Mike Candrea just finalized one of the biggest recruiting coups for his University of Arizona softball program.  But this ‘recruit’ will make her contributions on the bench rather than on the field.

Candrea, the Wildcats 26-year head coach, today announced the return of Stacy Iveson to the nationally-ranked program.  Iveson made her mark as a player at Arizona and then went on to an incredibly successful career as a junior college head coach after putting in seven seasons as an assistant on Candrea’s staff in Tucson.

Last season, after Arizona failed to earn a berth in the Women’s College World Series for the first time in 22 years, a frustrated Candrea vowed to make some changes going forward.

“Nothing is going to stay the same.  It’s our job to get better,” he said at the time.

He was referring to potential roster changes and the need for improved play from the bottom part of his line-up.  No one expected a change on the bench.

But the resignation of his assistant, Teresa Wilson, just a couple of weeks ago created an opportunity.  And Candrea made the most of it.
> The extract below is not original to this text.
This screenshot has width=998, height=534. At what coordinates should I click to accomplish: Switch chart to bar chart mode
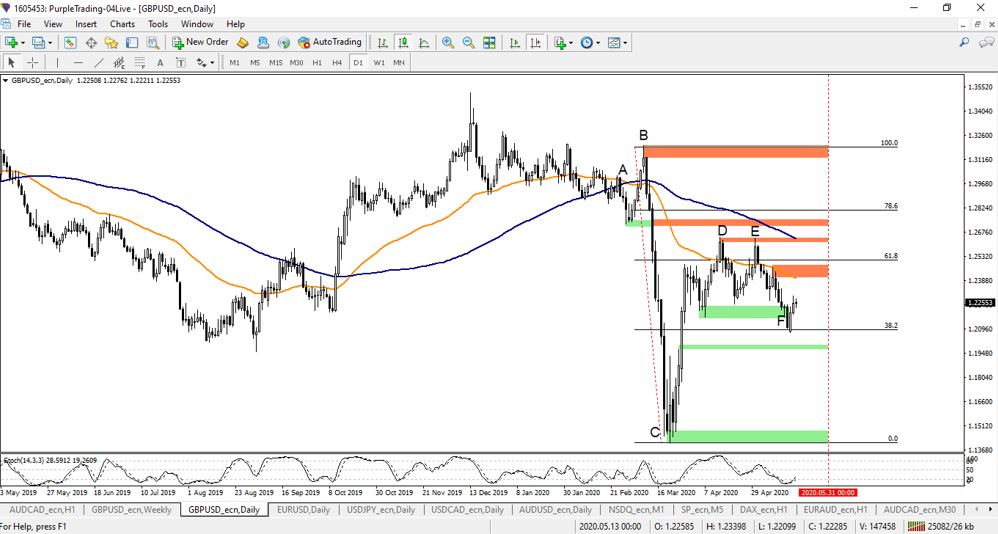click(382, 42)

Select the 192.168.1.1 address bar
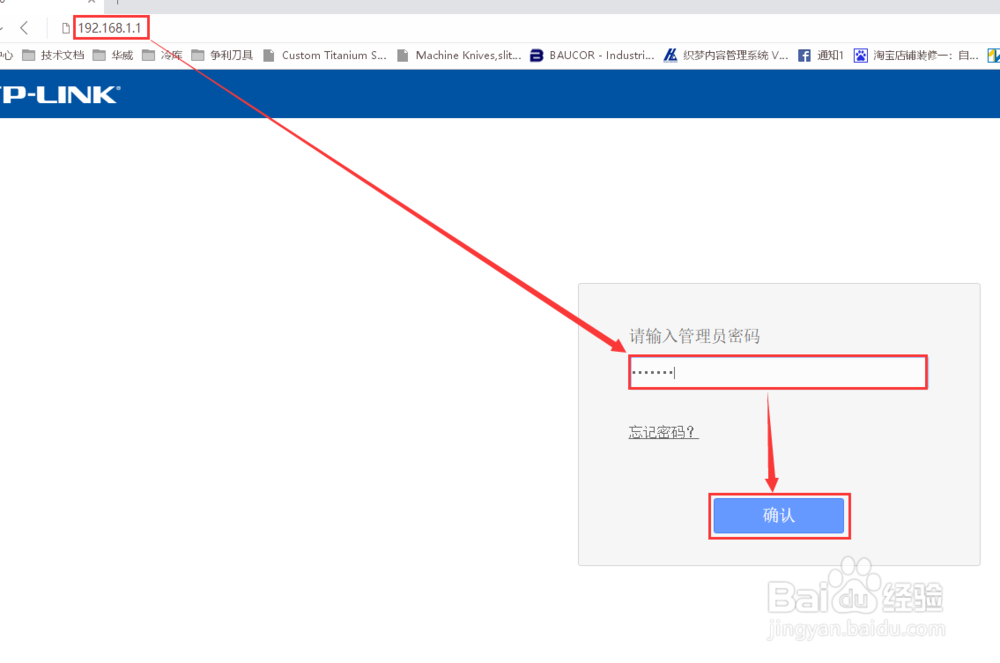tap(110, 27)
The 43-year-old Iveson has won four national titles as a JUCO head coach, two at Pima Community College (2002-07) and another pair during her four years as the head coach at Yavapai College in Prescott, in 2009 and 2011.

Her staff at Yavapai was twice named the NFCA/NJCAA D-I National Softball Staff of the Year and Iverson was also recognized this year by her fellow coaches by being named the Karen Sykes Coach of the Tournament at the national championships in St. George, Utah.
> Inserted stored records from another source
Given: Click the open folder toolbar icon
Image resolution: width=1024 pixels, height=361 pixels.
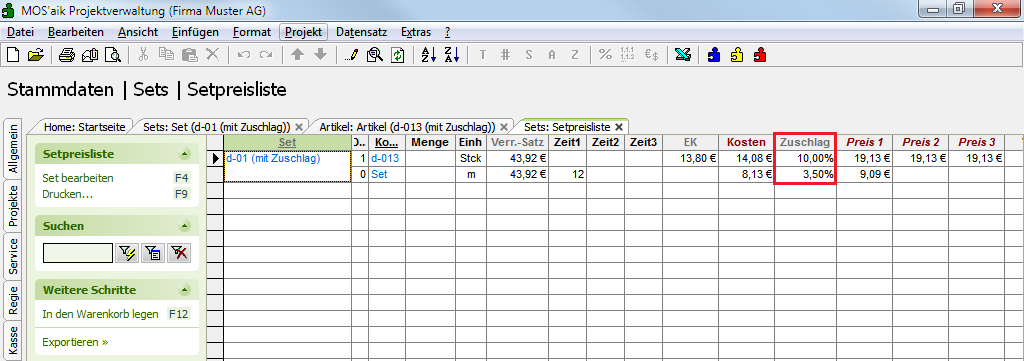Looking at the screenshot, I should point(35,55).
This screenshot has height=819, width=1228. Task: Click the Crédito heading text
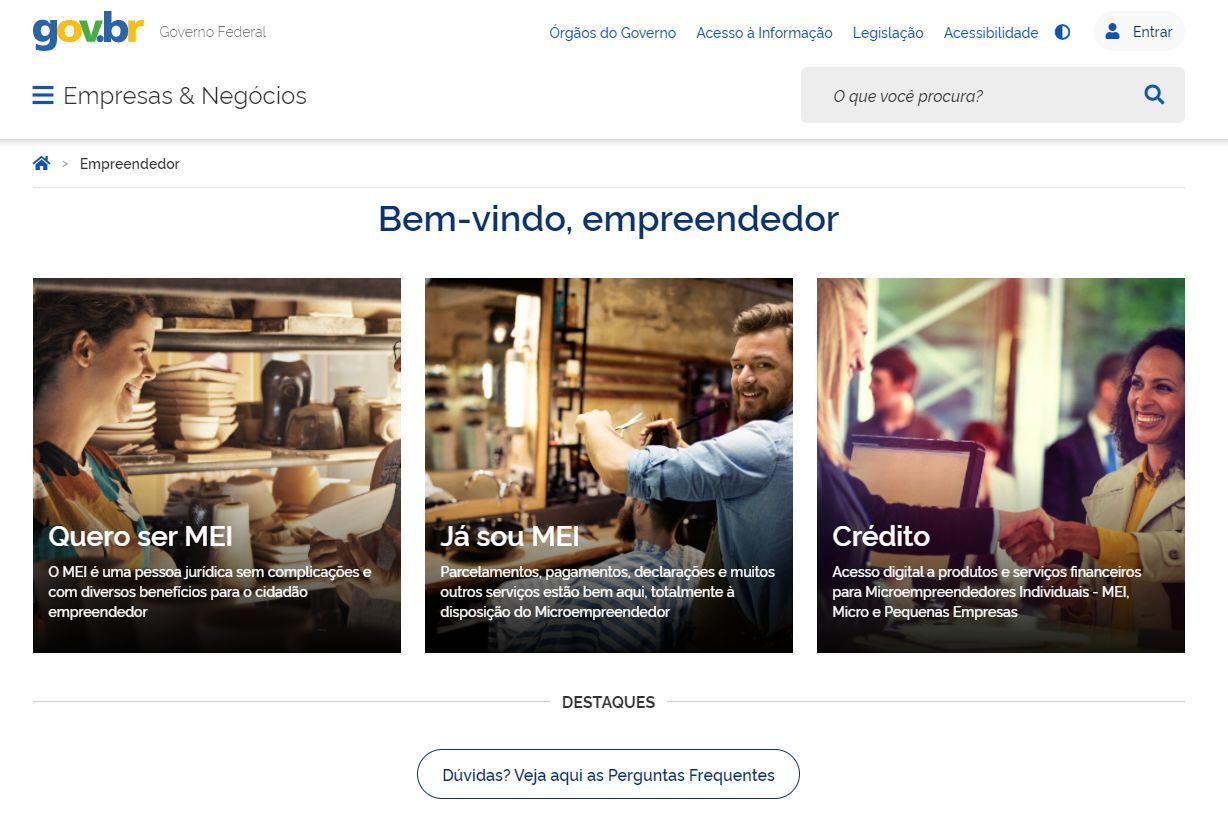pyautogui.click(x=881, y=536)
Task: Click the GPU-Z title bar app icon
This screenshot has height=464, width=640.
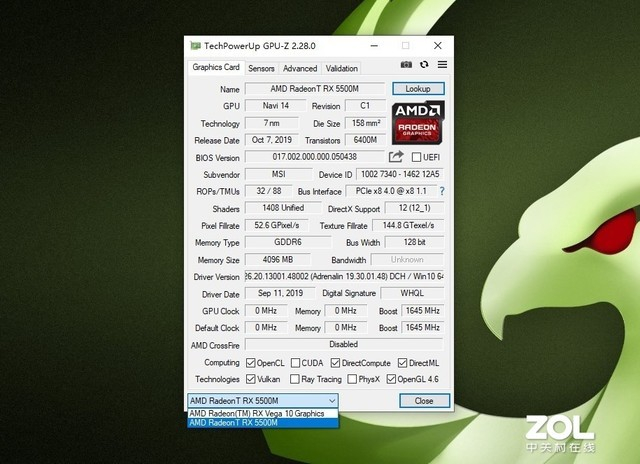Action: tap(195, 46)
After pocketing two national crowns in the past three years, Iveson has to be on the radar of any number of Division I programs in need of a new coach who would bring energy and enthusiasm to their programs – and a proven track record of winning on the national stage.

But Candrea wasted no time in making his own pitch.  When Wilson, who has been a very successful head coach at four different D-I schools before joining the Arizona staff three years ago, resigned her assistant’s role to pursue another head coaching gig, Candrea said he expected to have a replacement by the end of July.

July barely got past the long 4th weekend before Candrea sent up his own fireworks, letting the college softball world know he has taken a big step toward getting back to the World Series.

Iveson, an All-Pac 10 catcher during her college career at Arizona, worked with the Wildcat pitchers and catchers during her time as an assistant to Candrea from 1996-2001.  During that time, she worked with some of the school’s best hurlers in the history of the program, including the incredible Jennie Finch, who posted a 30-0 record in 2001 under Iveson’s tutelage and went on to Olympic fame.

Last year at Yavapai, Iveson coached Estela Pinon, who she recruited from Sunnyside High School in Tucson and developed into arguably the best pitcher in junior college ball as a freshman.  Pinon went 30-3 on the year and posted a 0.00 ERA during 22 innings on the mound in the national tournament.

And now she will get a chance to help Kenzie Fowler reach her potential at Arizona.  The graduate of Canyon del Oro High School carried the Cats to the championship game of the Women’s College World Series in 2010 as a freshman and finished the season 38-9.  This year, she was out six games with a concussion, but still posted an ERA of 1.87 and a 26-9 overall mark to earn All-American honors for the second straight year.

“Stacy will bring tremendous energy, expertise and a strong will to bring the most out of our athletes,” said Candrea in announcing the hire.

And that’s what he said needed to be done, right after that final out last season when Oklahoma beat his team in two straight games in the Super Regional.  He said he needed more production from his entire line-up, not just those at the top of the order.

And Stacy Iveson is just the person to tackle that job.  It’s the right hire at the right time.

But now Candrea needs to find a way to hold on to her as the other D-I programs that need a new head coach come calling year after year.

Making her the coach-in-waiting as Candrea’s eventual replacement would be the best way to do that.